▶ Required work:
- A) Reproduce word for word the passage of the Exchange Server Analyzer article on BadMail hop counts between "There are counters" and "value for SystemUpTime.", inclusive.
- B) Condense the paragraph of the Exchange Server Analyzer article on BadMail hop counts that begins "The Microsoft® Exchange Server Analyzer Tool queries" into a shorter version, keeping its main facts.
- C) Write the next part of the Exchange Server Analyzer article on BadMail hop counts, picking up after its final sentence.

▶ Text shown:
--- START ---
SMTP message failure warning - BadMail messages hop count threshold
Topic Last Modified: 2010-09-03
The Microsoft® Exchange Server Analyzer Tool queries the Win32_PerfRawData_SMTPSVC_SMTPServer Microsoft Windows® Management Instrumentation (WMI) class to determine the value for the BadmailedMessagesHopCountExceeded key. The value of this key represents the number of messages sent to the Badmail directory because they had exceeded the maximum hop count. The Badmail directory is used to store undeliverable messages. For information about some of the other Badmail WMI counters, see the Exchange Server Analyzer Tool articles, SMTP message failure warning - BadMail messages general failure and SMTP message failure warning - BadMail messages NDR of DSN.
There are counters that increment when a message is sent to the Badmail directory for other reasons, as well, including a bad pickup file, no recipients, and triggered via event.
The Exchange Server Analyzer also queries the Win32_PerfRawData_PerfOS_System WMI key to determine the value for SystemUpTime.
--- END ---
▶ Stored data entries:
--- START ---
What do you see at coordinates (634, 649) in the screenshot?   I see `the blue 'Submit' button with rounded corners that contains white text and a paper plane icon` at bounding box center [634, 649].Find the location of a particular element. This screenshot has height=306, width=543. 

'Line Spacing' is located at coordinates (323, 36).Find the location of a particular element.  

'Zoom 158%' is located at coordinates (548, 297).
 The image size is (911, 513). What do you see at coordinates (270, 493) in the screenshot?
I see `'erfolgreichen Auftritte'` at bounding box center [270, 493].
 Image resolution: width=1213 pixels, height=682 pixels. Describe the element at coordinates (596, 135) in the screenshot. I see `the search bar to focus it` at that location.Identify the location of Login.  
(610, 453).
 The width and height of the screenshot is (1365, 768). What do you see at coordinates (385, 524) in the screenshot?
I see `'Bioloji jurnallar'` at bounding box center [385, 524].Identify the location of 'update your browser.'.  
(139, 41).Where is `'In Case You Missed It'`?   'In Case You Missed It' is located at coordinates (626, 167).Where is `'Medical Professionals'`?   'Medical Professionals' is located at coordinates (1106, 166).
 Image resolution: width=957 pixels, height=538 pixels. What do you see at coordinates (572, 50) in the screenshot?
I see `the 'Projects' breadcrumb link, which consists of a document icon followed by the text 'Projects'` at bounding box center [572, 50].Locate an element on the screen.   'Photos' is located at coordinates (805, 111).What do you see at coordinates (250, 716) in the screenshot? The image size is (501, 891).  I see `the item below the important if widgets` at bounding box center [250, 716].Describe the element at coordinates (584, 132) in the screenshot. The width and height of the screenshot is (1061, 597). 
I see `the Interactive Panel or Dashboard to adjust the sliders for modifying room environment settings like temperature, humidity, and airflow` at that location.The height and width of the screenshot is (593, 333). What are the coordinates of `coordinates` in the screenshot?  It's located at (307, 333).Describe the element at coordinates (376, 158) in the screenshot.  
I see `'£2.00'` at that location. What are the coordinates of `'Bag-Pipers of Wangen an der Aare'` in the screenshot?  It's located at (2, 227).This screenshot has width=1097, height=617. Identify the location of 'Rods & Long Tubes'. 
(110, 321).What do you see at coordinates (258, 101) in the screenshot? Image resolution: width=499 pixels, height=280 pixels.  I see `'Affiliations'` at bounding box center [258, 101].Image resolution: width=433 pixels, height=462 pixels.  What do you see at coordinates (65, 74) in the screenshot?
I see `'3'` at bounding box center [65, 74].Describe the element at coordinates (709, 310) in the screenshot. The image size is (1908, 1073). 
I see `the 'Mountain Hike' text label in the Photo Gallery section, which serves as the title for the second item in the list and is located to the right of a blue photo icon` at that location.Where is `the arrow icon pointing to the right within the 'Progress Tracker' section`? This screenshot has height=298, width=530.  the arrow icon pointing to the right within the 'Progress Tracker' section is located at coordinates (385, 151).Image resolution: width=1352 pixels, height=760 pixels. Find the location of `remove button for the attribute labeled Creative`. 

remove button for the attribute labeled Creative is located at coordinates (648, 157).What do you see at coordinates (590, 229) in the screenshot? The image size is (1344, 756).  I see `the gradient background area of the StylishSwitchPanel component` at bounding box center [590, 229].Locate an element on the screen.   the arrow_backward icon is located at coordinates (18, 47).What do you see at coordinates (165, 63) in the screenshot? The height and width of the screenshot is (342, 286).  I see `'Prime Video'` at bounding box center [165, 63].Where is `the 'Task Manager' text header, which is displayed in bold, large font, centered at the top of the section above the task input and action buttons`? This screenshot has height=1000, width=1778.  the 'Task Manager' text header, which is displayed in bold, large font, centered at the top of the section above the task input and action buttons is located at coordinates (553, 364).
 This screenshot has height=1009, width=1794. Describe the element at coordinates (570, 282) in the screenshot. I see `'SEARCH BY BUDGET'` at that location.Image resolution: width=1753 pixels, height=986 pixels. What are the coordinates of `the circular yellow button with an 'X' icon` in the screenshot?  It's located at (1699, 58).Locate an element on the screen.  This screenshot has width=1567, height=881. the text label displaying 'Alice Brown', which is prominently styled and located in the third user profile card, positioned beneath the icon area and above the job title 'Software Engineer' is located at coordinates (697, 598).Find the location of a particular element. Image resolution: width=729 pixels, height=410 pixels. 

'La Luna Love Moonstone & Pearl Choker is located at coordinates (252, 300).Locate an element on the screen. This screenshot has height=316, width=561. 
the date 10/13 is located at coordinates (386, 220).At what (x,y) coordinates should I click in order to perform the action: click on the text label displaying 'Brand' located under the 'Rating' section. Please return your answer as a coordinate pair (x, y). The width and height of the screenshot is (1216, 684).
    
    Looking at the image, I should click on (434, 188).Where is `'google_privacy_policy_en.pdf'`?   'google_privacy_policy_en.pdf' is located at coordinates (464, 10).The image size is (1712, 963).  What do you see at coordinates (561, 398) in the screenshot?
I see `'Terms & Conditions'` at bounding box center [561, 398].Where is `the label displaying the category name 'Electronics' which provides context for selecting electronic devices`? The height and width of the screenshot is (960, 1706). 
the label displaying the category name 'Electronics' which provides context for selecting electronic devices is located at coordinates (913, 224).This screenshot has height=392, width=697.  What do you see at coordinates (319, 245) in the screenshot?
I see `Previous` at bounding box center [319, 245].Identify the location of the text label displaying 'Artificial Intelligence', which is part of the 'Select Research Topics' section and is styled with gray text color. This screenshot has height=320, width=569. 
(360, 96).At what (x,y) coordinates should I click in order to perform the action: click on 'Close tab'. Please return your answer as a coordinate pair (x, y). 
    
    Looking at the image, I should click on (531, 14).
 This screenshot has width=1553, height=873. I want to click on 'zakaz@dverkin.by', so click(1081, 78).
--- END ---
▶ Solved problems:
- A)
There are counters that increment when a message is sent to the Badmail directory for other reasons, as well, including a bad pickup file, no recipients, and triggered via event.
The Exchange Server Analyzer also queries the Win32_PerfRawData_PerfOS_System WMI key to determine the value for SystemUpTime.

- B) The Exchange Server Analyzer Tool reads the BadmailedMessagesHopCountExceeded key from the Win32_PerfRawData_SMTPSVC_SMTPServer WMI class. This key counts the messages sent to the Badmail directory, which stores undeliverable messages, because they exceeded the maximum hop count. Other Badmail WMI counters are covered in the articles "SMTP message failure warning - BadMail messages general failure" and "SMTP message failure warning - BadMail messages NDR of DSN."

- C)
If the Exchange Server Analyzer determines the value for the SystemUpTime key is greater than 0 and that the result of the value for BadmailedMessagesHopCountExceeded divided by the value for SystemUpTime is greater than 100, a warning is displayed.
This warning indicates that an average of 100 or more messages per day are marked as non-deliverable and stored in the Badmail directory because they exceed the maximum hop count. The maximum hop count is the maximum number of SMTP servers through which a message can travel on its way from the sender to the recipient. Each time a message travels through an SMTP server, a line of text representing the hop is added to the message header.
The optimal number of message hops varies depending on the topology of your network and your messaging needs. To prevent a message from being repeatedly misrouted (a condition known as a message loop) an administrator can control the maximum number of hops that is allowed. This can be done by setting a maximum hop count for the SMTP virtual server. In Exchange 2000 Server, the default hop count is 15. In Exchange Server 2003, the default is 30. A value of 30 for both Exchange 2000 Server and Exchange Server 2003 SMTP virtual servers is recommended.
Messages in the Badmail directory must be manually deleted. It is recommended that regular review and deletion of messages in the Badmail directory be a part of regular Exchange Server maintenance. Allowing the Badmail directory to grow without restrictions could consume all available disk space, and in turn cause Exchange databases to dismount.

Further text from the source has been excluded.